NorthStar's $150 million of 20-year exchangeable senior notes is also slated to arrive after the market closes, talked at a coupon of 6.75% to 7.25% and an initial exchange premium of 27.5% to 32.5%.

The exchangeables will be offered at par. They are issued by NorthStar's operating partnership, NorthStar Realty Finance LP, and are exchangeable into NorthStar common stock.

There is an over-allotment option for a further $22.5 million.

Banc of America and Wachovia Securities are the bookrunners of the Rule 144A offering.

NorthStar, a New York-based real estate finance company that focuses on real estate debt and securities and net lease properties, said the proceeds of the deal will be used to repay existing debt, acquire investment and fund general purposes.

A third REIT, Thornburg, announced plans for $50 million of perpetual convertible redeemable preferred stock but price talk and timing were not available Monday.

There is an over-allotment option for a further $7.5 million.

Stifel, Nicolaus & Co. and A.G. Edwards & Sons are the bookrunners of the registered deal.

The preferreds will pay a fixed quarterly dividend at the base dividend rate. If Thornburg's common dividend exceeds 68 cents per quarter, the preferreds will pay an additional dividend amount equal to the product of the excess and the prevailing conversion rate.

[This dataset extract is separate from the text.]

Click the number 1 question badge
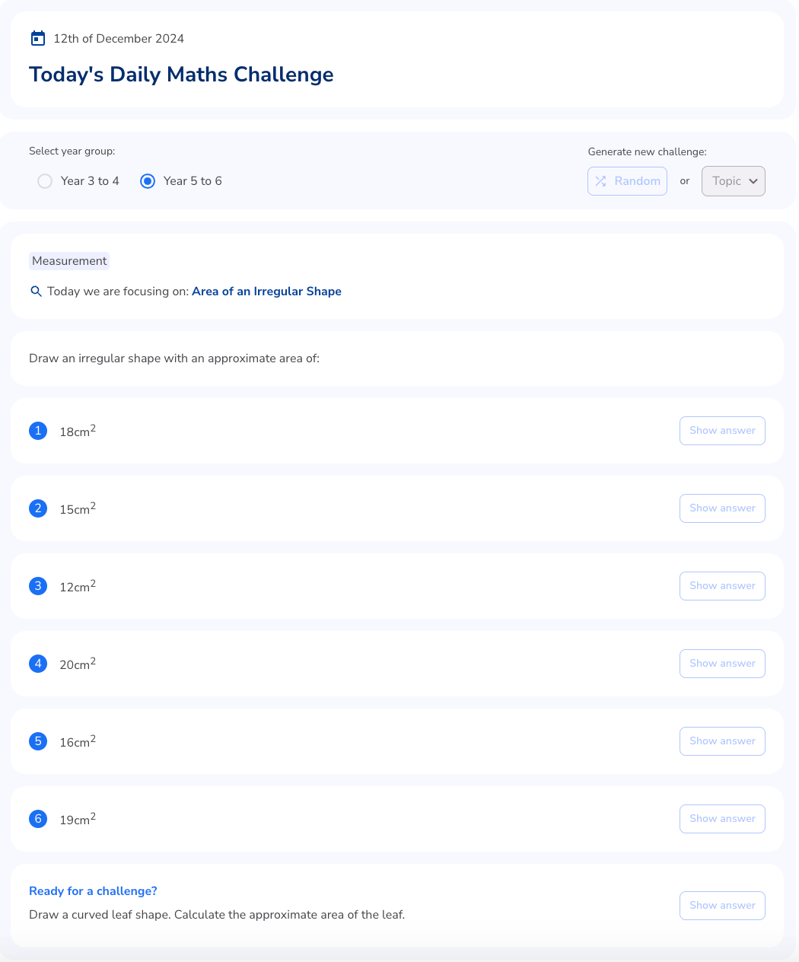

Thornburg, a Santa Fe, N.M.-based single-family mortgage lender, said it will use the proceeds of the deal to acquire or originate additional adjustable-rate mortgage assets and for working capital.

Trex is the only non-REIT with a deal expected to price Tuesday. The Winchester, Va.-based maker of wood-alternative decking, railing and fencing products has an $85 million offering of five-year convertible senior subordinated notes talked at a coupon of 4.5% to 5.5% and an initial conversion premium of 20% to 25%.

There is an over-allotment option for a further $10 million.

JPMorgan is the bookrunner of the registered offering.

Trex said it will use $25.7 million of the proceeds to repay its outstanding $24 million of 8.32% senior secured notes due 2009. It will also use the proceeds to repay an existing $45.8 million of senior secured revolving loan and fund general purposes.